-- BEGIN Source excerpt --

Integrating the KL-based stochastic representation with experimental FRF measurements provides a powerful framework for probabilistic damage identification. Simulated degradation scenarios generated via the KL expansion can be compared with experimental FRF data to infer the most probable damage patterns, enabling robust detection and quantification of material deterioration under uncertainty [16,17]. This combined approach enhances both the interpretability and reliability of vibration-based SHM systems.
Nevertheless, inverse identification of material degradation from FRF measurements constitutes an inherently ill-posed problem. Multiple stiffness distributions can produce similar dynamic responses, and measurement noise can lead to solution instabilities. Bayesian inference [18,19] with Hamiltonian Monte Carlo (HMC) sampling provides a principled framework for uncertainty quantification, but practical implementation reveals a critical tension between mathematical regularisation (required for stability) and enforcement of physical constraints (essential for plausibility). Overly stringent regularisation during iterative sampling can distort convergence, while insufficient constraints yield physically impossible results such as stiffness enhancements in damaged regions. This methodological gap limits the practical application of stochastic identification frameworks.
To address these challenges, this paper presents a novel stochastic framework with three key contributions. First, we combine KL expansion for efficient degradation parameterisation with experimental FRF data within a Bayesian inference scheme, circumventing the “curse of dimensionality” associated with element-wise approaches while providing a probabilistic description of structural material degradation (SMD). Second, we introduce a two-phase constraint strategy that separates mathematical stabilisation during HMC sampling from post-convergence physical bound enforcement. This prevents algorithmic distortion while ensuring final results respect fundamental physical principles. Third, we experimentally validate the framework on a steel cantilever beam with symmetric open-edge cuts, demonstrating successful damage localisation and quantification using laser vibrometry measurements.

-- END Source excerpt --

--- Directive 1 ---
Convert each line of the data listing records into a JSON list of strings with one string per line, and omit blank lines.

-- BEGIN Provided material --

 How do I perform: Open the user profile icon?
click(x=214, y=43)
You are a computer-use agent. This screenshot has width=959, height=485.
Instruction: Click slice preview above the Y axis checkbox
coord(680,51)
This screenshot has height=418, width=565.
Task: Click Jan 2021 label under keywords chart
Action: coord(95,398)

-- END Provided material --

--- Directive 2 ---
Change "laser vibrometry" to "accelerometer" in the damage identification text and write it out from "To address these" up to and including "laser vibrometry measurements.".

--- Full output 1 ---
[
  " How do I perform: Open the user profile icon?",
  "click(x=214, y=43)",
  "You are a computer-use agent. This screenshot has width=959, height=485.",
  "Instruction: Click slice preview above the Y axis checkbox",
  "coord(680,51)",
  "This screenshot has height=418, width=565.",
  "Task: Click Jan 2021 label under keywords chart",
  "Action: coord(95,398)"
]

--- Full output 2 ---
To address these challenges, this paper presents a novel stochastic framework with three key contributions. First, we combine KL expansion for efficient degradation parameterisation with experimental FRF data within a Bayesian inference scheme, circumventing the “curse of dimensionality” associated with element-wise approaches while providing a probabilistic description of structural material degradation (SMD). Second, we introduce a two-phase constraint strategy that separates mathematical stabilisation during HMC sampling from post-convergence physical bound enforcement. This prevents algorithmic distortion while ensuring final results respect fundamental physical principles. Third, we experimentally validate the framework on a steel cantilever beam with symmetric open-edge cuts, demonstrating successful damage localisation and quantification using accelerometer measurements.